◆ Exercise requirements
Once you reach the line containing "Task: Click the fit-to-screen icon on canvas" in the entries below, write out that line and each one after it down to the line containing "Task: Click the 其他权限控制 button", exactly and with nothing added.

◆ Data for the task
────
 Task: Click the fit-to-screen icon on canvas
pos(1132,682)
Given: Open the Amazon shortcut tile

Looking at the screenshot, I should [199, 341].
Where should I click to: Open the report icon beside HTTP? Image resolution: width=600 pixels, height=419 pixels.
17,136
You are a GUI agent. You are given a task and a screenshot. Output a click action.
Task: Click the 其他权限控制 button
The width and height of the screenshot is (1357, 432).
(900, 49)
────
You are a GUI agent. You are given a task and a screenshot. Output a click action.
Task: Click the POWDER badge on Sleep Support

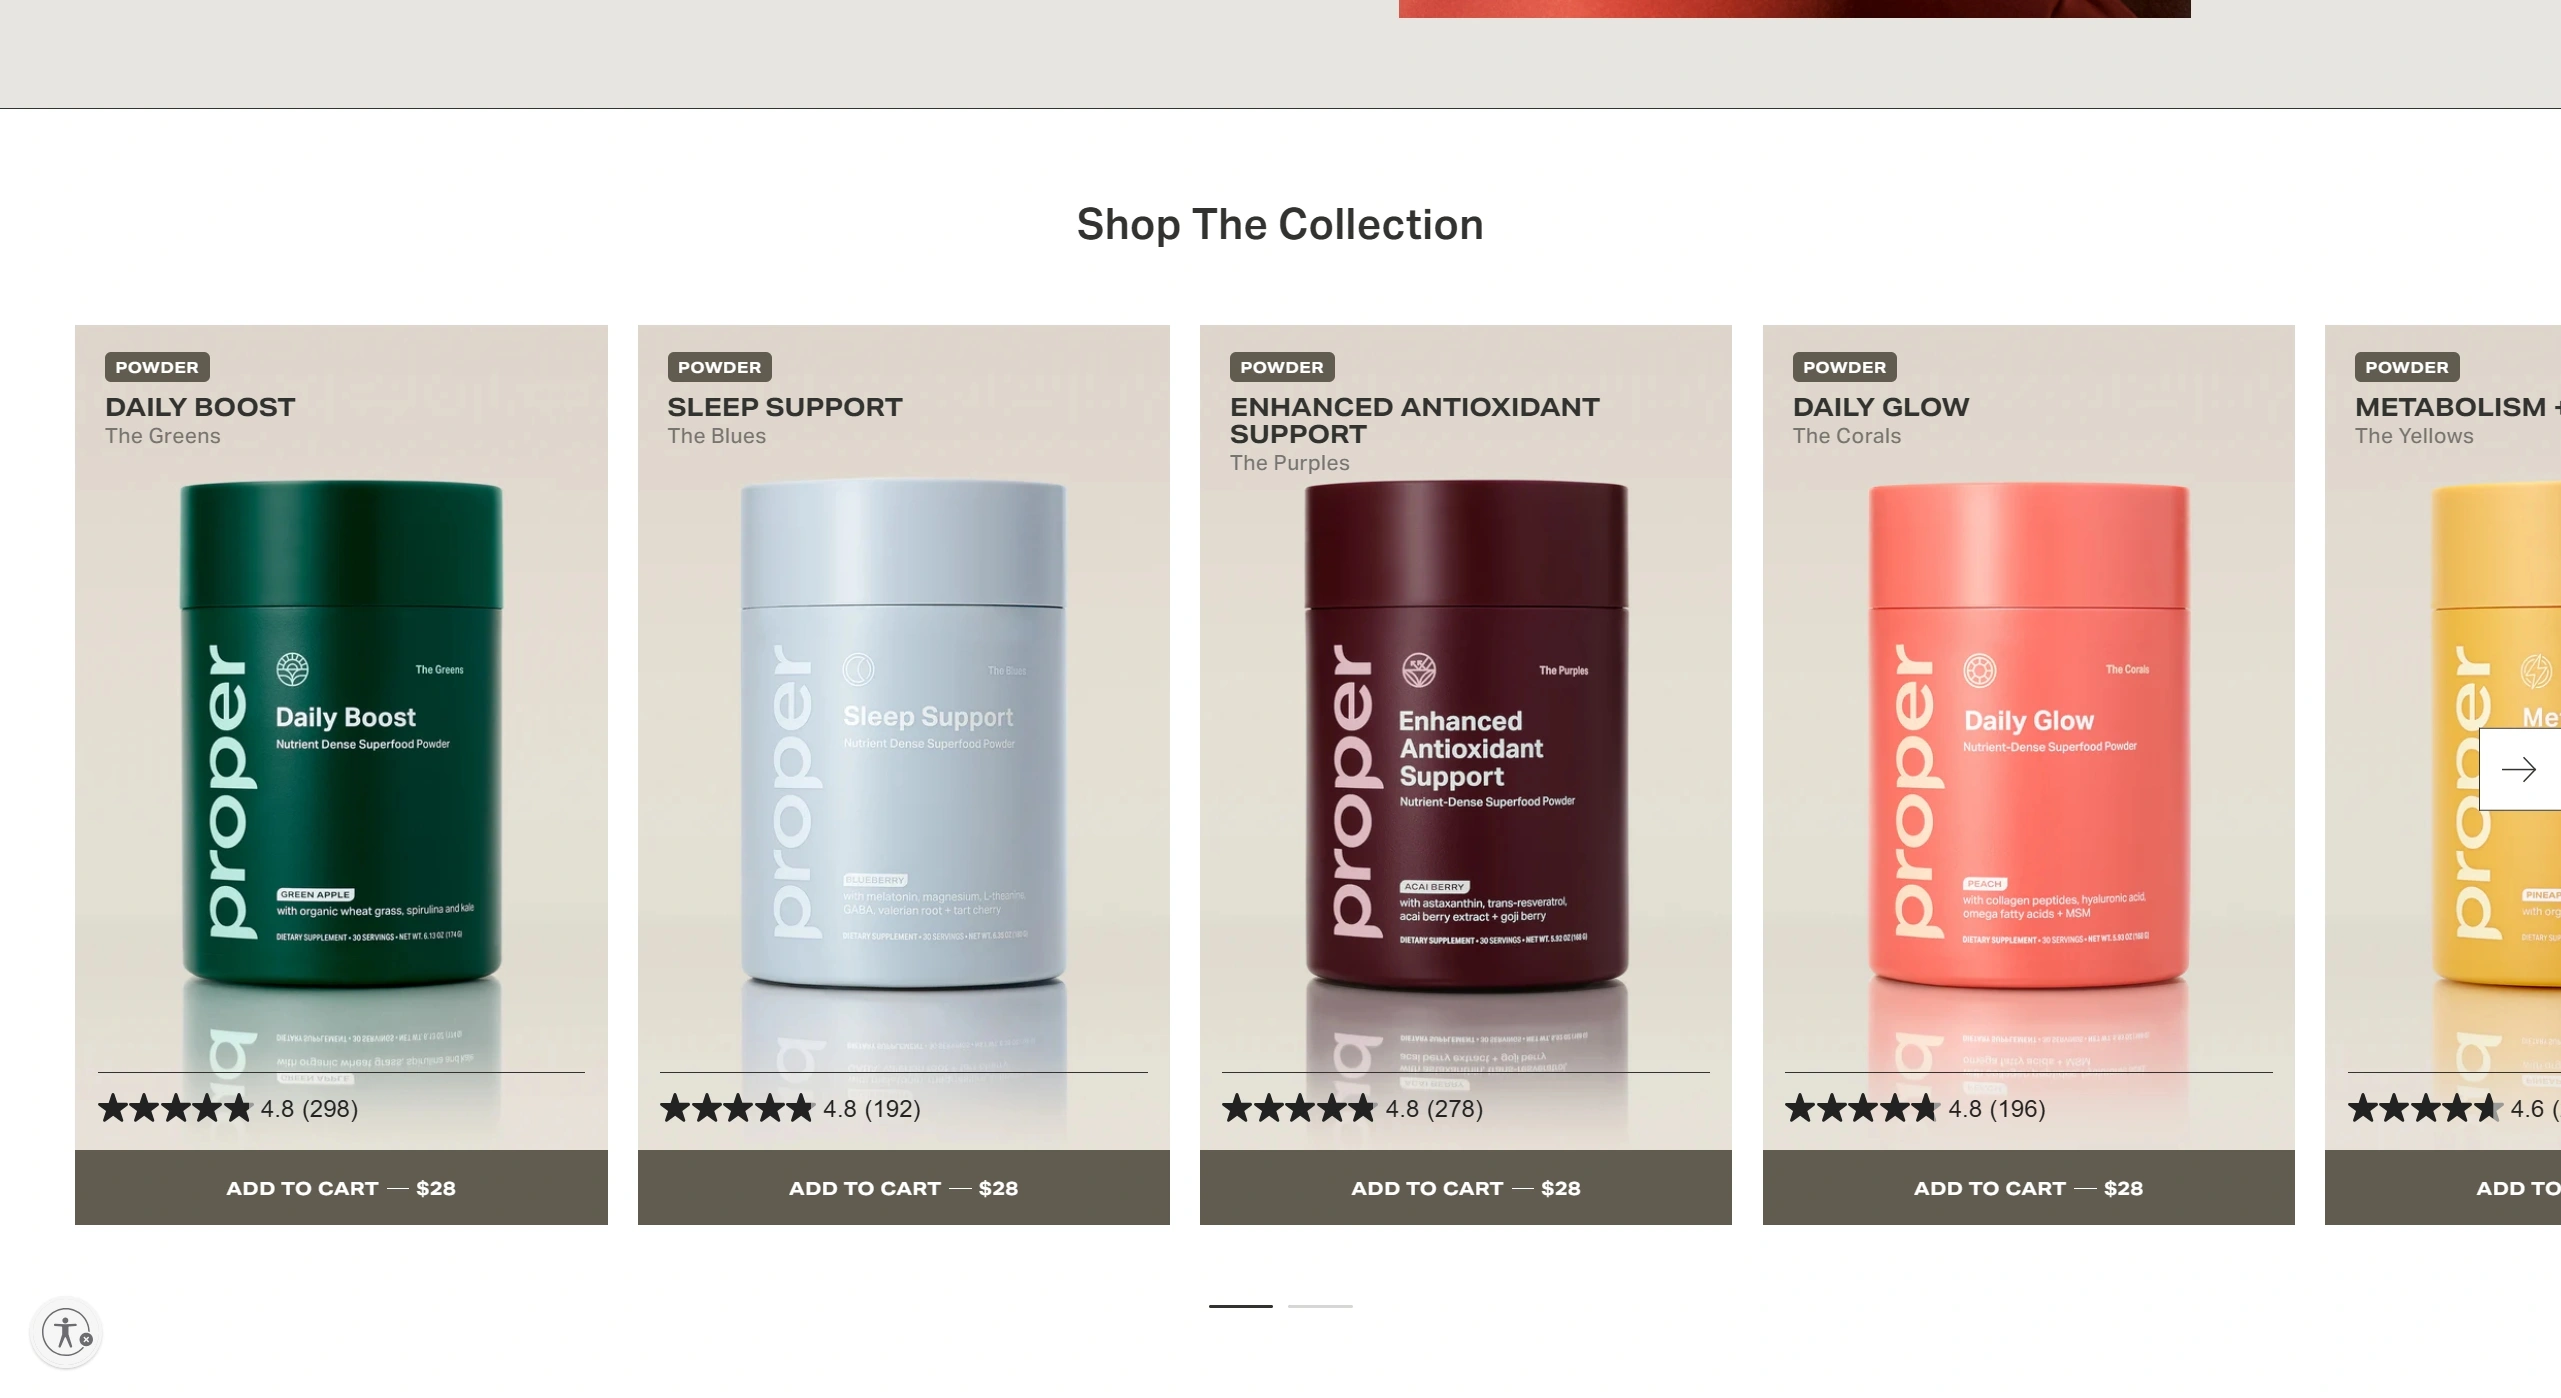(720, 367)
────
◆ Answer to this problem
 Task: Click the fit-to-screen icon on canvas
pos(1132,682)
Given: Open the Amazon shortcut tile

Looking at the screenshot, I should [199, 341].
Where should I click to: Open the report icon beside HTTP? Image resolution: width=600 pixels, height=419 pixels.
17,136
You are a GUI agent. You are given a task and a screenshot. Output a click action.
Task: Click the 其他权限控制 button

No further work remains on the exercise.